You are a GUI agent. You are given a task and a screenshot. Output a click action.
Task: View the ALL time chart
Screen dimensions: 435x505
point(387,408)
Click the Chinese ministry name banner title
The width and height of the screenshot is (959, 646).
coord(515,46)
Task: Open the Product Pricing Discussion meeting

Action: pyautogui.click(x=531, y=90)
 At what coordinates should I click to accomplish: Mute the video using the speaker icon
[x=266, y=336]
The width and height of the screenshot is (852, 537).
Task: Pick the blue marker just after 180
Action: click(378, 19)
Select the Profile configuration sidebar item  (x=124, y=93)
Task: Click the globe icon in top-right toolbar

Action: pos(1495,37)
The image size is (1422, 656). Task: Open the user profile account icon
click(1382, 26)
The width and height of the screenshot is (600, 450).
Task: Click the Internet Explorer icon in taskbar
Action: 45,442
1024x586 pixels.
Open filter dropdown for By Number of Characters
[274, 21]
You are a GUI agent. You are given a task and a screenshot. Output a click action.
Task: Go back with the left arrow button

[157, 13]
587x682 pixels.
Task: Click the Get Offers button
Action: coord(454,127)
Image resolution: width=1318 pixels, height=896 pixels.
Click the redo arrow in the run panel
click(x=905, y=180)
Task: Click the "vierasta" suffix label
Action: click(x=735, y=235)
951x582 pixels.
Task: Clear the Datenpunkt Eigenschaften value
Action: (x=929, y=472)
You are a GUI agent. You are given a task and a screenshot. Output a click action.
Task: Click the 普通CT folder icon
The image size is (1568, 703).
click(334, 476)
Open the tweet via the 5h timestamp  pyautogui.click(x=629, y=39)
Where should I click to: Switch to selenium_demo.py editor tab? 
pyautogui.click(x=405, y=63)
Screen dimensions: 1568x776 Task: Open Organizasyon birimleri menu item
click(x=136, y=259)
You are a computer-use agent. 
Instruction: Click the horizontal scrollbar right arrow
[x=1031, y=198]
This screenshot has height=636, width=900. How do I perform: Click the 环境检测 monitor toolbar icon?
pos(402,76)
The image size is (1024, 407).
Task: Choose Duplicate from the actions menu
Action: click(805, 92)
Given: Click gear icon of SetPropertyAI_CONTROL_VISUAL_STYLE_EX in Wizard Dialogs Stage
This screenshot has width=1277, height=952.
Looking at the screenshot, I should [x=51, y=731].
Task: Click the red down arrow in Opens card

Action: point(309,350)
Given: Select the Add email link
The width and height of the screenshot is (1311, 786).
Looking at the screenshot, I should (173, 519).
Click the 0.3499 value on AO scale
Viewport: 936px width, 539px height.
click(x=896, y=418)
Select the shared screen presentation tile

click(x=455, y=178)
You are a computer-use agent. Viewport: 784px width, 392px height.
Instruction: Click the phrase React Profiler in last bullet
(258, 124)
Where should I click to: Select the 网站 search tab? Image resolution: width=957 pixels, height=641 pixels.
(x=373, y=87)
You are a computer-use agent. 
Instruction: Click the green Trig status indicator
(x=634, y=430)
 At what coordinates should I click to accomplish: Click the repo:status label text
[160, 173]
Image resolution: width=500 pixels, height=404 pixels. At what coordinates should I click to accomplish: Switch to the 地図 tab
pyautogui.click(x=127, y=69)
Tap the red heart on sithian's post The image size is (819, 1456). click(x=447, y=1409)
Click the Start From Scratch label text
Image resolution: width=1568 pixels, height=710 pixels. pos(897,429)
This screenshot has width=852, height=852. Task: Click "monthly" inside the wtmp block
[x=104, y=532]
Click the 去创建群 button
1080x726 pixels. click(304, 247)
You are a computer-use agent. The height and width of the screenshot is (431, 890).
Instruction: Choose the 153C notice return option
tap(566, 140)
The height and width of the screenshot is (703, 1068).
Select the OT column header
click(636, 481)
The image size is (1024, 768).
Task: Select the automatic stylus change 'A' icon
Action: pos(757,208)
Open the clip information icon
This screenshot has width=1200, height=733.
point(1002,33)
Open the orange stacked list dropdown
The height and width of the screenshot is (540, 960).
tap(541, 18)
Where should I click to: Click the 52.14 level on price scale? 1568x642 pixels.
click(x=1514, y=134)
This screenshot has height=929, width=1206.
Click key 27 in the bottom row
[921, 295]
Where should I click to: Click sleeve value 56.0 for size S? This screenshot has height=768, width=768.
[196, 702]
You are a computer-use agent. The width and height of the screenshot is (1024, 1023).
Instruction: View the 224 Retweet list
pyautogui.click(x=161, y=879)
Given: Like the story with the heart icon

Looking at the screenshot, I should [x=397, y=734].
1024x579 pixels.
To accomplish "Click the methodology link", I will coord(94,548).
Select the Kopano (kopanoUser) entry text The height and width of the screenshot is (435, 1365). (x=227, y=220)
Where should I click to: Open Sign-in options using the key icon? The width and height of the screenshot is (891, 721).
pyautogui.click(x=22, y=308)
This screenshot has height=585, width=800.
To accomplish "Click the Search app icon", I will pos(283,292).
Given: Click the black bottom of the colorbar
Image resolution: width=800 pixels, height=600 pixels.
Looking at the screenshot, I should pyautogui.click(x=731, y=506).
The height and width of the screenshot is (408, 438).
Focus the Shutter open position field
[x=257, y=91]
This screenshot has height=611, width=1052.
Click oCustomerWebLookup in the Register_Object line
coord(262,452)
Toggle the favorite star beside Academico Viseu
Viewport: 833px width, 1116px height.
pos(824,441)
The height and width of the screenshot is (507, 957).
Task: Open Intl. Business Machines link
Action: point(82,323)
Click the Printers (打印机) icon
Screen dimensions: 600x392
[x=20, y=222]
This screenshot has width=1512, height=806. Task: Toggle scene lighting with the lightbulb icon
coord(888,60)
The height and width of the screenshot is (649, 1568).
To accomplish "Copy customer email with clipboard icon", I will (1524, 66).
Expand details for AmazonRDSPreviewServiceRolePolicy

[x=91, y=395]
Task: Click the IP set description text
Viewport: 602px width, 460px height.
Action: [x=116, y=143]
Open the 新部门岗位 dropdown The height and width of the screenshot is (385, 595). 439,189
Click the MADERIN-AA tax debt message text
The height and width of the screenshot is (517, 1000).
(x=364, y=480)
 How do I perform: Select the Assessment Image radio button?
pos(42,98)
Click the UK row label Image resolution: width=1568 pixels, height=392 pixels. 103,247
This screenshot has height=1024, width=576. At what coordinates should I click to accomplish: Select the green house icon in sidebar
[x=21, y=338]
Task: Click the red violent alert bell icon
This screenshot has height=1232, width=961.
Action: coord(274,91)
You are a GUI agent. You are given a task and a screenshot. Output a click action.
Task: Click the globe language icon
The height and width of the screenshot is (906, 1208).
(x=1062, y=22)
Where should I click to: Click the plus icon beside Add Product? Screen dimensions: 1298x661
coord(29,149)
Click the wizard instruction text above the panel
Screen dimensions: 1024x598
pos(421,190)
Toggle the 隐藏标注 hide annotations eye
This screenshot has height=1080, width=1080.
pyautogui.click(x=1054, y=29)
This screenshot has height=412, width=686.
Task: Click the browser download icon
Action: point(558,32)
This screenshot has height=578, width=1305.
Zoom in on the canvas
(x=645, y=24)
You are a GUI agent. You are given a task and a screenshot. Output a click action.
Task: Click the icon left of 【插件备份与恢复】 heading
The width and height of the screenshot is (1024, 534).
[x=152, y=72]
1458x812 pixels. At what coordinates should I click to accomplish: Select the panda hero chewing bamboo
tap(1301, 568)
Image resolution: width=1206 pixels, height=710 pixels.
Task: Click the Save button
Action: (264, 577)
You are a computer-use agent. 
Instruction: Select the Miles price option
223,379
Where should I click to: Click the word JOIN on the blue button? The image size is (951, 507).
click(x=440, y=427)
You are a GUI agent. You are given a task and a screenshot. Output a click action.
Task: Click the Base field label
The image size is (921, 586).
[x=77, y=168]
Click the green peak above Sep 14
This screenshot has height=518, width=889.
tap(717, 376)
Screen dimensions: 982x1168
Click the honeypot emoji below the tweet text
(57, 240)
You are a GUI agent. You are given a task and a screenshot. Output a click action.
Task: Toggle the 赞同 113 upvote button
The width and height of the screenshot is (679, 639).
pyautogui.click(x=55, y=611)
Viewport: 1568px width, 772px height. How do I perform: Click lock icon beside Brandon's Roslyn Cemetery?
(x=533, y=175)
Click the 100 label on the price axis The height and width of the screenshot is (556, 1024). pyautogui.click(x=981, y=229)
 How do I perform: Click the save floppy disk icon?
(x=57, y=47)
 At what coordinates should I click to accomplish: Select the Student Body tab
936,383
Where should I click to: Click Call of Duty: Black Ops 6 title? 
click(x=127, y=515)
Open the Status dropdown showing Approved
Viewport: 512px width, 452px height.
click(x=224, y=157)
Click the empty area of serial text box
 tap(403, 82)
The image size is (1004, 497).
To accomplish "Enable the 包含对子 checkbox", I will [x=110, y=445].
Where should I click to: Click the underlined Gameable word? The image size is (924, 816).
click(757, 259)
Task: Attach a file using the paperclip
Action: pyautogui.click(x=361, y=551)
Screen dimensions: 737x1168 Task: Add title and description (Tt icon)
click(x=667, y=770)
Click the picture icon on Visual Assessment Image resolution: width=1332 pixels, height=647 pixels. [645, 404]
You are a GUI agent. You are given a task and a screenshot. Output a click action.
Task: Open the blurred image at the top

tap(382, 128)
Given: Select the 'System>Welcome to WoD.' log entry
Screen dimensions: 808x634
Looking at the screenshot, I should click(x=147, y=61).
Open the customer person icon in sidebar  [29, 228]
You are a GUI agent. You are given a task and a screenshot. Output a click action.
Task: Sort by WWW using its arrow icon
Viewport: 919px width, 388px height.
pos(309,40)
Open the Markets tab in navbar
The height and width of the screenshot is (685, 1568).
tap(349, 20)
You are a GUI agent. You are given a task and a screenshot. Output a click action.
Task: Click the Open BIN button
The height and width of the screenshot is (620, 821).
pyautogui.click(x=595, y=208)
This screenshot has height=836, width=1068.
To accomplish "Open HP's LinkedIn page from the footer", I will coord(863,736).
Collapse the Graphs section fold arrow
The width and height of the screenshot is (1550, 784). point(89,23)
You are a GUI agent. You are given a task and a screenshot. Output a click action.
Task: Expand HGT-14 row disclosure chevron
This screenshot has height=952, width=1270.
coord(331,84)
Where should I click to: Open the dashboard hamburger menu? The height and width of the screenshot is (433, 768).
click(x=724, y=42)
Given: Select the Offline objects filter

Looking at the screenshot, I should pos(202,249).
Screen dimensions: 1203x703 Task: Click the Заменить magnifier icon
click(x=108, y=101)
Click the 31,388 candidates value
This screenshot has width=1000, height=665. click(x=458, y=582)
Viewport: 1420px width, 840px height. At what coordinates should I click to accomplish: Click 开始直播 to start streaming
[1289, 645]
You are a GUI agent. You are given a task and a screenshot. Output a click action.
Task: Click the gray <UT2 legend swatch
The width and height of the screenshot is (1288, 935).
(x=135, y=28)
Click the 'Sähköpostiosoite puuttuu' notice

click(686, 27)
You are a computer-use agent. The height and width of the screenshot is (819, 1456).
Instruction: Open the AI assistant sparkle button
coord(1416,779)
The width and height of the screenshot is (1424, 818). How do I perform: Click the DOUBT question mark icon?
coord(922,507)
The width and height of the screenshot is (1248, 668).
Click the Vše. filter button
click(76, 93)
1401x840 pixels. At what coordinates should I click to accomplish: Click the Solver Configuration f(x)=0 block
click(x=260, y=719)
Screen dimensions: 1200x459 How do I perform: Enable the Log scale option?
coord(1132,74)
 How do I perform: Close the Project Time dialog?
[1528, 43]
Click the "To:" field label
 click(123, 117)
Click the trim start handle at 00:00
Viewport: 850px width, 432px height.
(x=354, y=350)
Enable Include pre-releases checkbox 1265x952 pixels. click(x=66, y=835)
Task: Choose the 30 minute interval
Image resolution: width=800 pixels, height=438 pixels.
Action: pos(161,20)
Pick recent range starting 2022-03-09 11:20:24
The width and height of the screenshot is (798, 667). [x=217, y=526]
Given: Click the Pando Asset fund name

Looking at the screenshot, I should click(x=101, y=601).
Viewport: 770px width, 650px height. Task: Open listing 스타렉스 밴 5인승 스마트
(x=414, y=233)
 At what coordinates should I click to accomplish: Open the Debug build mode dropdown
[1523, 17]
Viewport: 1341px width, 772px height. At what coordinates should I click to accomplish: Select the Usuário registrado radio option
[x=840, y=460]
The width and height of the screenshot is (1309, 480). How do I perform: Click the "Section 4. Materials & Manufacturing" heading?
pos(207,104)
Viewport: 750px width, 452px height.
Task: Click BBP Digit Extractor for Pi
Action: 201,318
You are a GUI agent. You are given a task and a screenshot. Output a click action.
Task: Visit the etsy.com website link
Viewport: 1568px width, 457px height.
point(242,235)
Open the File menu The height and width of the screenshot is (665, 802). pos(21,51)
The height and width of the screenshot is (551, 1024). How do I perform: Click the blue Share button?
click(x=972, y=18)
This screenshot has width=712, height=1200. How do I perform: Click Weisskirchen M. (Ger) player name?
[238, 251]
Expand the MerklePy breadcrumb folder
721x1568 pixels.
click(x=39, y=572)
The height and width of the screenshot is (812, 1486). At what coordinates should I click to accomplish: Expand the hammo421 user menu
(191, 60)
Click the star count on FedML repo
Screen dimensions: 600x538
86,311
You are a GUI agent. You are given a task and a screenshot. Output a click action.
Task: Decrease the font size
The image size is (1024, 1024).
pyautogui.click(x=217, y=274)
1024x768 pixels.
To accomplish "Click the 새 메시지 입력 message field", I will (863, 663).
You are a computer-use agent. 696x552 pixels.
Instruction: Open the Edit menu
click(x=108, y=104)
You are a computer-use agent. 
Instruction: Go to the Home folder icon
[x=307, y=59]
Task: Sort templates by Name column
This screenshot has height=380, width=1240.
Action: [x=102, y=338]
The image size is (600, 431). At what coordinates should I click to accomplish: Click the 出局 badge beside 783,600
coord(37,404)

··········

Copy word for word the stretch of entries above from the line that has "Given: Select the Add email link" through the line that has "You are a computer-use agent. Viewport: 784px", both ends included, and nothing outside it.

> Answer for the task
Given: Select the Add email link
The width and height of the screenshot is (1311, 786).
Looking at the screenshot, I should (173, 519).
Click the 0.3499 value on AO scale
Viewport: 936px width, 539px height.
click(x=896, y=418)
Select the shared screen presentation tile

click(x=455, y=178)
You are a computer-use agent. Viewport: 784px width, 392px height.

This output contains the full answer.